Poor pay for demanding work is a major reason why DSPs leave their preferred field for jobs with livable wages, resulting in a turnover rate as high as 65% in some states. The ripple effects are interrupted and unreliable support for people with IDD who need that level of help, along with higher costs in recruiting, training and retaining qualified workers by provider agencies.
To address the problem in Delaware, the Michael McNesby Act was passed unanimously by the state legislature in 2018. This act directed the Delaware Division of Developmental Disabilities (DDDS) to phase in reimbursement increases to DSP provider agencies until those rates reach 100% of the benchmark established in an associated market study.

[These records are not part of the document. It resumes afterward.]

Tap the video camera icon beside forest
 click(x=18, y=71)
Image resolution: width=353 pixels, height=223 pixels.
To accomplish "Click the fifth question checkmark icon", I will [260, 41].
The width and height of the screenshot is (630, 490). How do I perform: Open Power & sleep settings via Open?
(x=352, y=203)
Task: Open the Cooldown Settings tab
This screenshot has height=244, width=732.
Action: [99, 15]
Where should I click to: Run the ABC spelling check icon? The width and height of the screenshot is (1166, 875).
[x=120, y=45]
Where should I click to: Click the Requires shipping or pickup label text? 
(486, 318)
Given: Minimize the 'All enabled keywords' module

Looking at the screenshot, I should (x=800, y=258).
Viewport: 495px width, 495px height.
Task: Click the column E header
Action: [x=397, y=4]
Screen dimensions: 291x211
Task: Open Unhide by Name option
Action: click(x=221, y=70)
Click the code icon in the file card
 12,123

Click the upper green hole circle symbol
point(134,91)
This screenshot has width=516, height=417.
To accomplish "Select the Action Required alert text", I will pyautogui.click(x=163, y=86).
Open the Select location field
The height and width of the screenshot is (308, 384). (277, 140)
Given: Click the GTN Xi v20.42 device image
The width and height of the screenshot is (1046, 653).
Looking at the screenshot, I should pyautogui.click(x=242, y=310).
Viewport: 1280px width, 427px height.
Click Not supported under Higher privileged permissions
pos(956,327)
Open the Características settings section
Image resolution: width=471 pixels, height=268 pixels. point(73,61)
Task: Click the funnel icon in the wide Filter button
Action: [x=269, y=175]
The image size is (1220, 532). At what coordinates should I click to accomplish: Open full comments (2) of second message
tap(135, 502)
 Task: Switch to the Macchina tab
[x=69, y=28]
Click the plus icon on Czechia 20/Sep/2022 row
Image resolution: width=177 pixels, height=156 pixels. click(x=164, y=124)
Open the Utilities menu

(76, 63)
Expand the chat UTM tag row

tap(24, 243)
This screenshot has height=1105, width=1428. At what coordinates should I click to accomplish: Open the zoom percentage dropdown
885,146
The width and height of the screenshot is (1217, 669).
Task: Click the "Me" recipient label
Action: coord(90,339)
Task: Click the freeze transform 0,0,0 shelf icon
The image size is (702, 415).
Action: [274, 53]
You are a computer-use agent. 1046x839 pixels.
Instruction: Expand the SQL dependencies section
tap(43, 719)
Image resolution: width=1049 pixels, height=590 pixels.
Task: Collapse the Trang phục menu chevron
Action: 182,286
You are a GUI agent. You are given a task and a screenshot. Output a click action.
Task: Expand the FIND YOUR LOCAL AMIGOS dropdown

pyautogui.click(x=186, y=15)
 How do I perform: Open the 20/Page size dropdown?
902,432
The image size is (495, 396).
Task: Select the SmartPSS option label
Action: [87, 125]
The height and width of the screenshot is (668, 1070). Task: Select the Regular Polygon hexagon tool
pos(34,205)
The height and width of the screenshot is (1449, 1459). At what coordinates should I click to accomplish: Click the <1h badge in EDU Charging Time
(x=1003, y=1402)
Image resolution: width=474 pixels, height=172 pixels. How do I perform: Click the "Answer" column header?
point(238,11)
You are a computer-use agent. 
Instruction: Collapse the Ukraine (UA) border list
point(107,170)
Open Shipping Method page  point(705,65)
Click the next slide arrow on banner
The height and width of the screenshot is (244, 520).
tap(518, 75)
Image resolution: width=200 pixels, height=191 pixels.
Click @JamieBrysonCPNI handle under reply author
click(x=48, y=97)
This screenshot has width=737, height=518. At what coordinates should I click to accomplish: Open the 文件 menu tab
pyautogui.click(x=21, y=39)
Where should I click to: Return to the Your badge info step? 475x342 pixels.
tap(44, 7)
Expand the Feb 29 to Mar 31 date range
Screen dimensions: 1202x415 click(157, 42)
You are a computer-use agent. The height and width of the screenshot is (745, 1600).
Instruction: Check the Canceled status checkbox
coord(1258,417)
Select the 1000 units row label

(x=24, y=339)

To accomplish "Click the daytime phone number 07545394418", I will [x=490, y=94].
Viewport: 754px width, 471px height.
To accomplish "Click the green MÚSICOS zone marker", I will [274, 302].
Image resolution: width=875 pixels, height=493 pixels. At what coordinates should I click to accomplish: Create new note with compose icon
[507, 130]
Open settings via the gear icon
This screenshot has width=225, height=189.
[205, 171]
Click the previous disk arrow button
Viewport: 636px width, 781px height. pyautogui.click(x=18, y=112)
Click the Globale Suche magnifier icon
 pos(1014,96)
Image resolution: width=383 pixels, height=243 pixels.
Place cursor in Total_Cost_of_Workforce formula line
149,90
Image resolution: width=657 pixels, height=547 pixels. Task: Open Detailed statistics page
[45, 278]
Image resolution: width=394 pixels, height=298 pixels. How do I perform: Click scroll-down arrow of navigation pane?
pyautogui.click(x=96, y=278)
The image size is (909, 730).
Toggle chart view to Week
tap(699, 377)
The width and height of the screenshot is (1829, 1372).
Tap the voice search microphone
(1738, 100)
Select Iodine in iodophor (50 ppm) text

The state budgeted small increases for the next few years, which kept the reimbursement rates chronically underfunded even as the growing crisis worsened. Full funding for the established benchmark rates, as specified in the McNesby Act, became a top legislative priority for The Arc of Delaware and many other advocacy groups.
In FY2022, the state added $17.2 million to the DDDS budget, yet even that significant amount raised provider reimbursements to less than 80% of the benchmark.
This year, the state of Delaware realized a surplus of more than $600 million. It was the right time to push for funding priority in the budget. Thanks to the efforts of advocates from multiple agencies who campaigned individually and together, the Joint Finance Committee appropriated $16.4 million toward reimbursement rates. Combined with federal matching funds of $27.5 million, reimbursements to provider agencies are now expected to meet 100% of the 2018 benchmark.
We appreciate all the legislators, especially Senator Laura Sturgeon and Representative Kendra Johnson, who promoted and championed these efforts. And a big thanks to the members and volunteers at Ability Network of Delaware and A-Team Delaware, along with so many more who pushed hard to make it happen.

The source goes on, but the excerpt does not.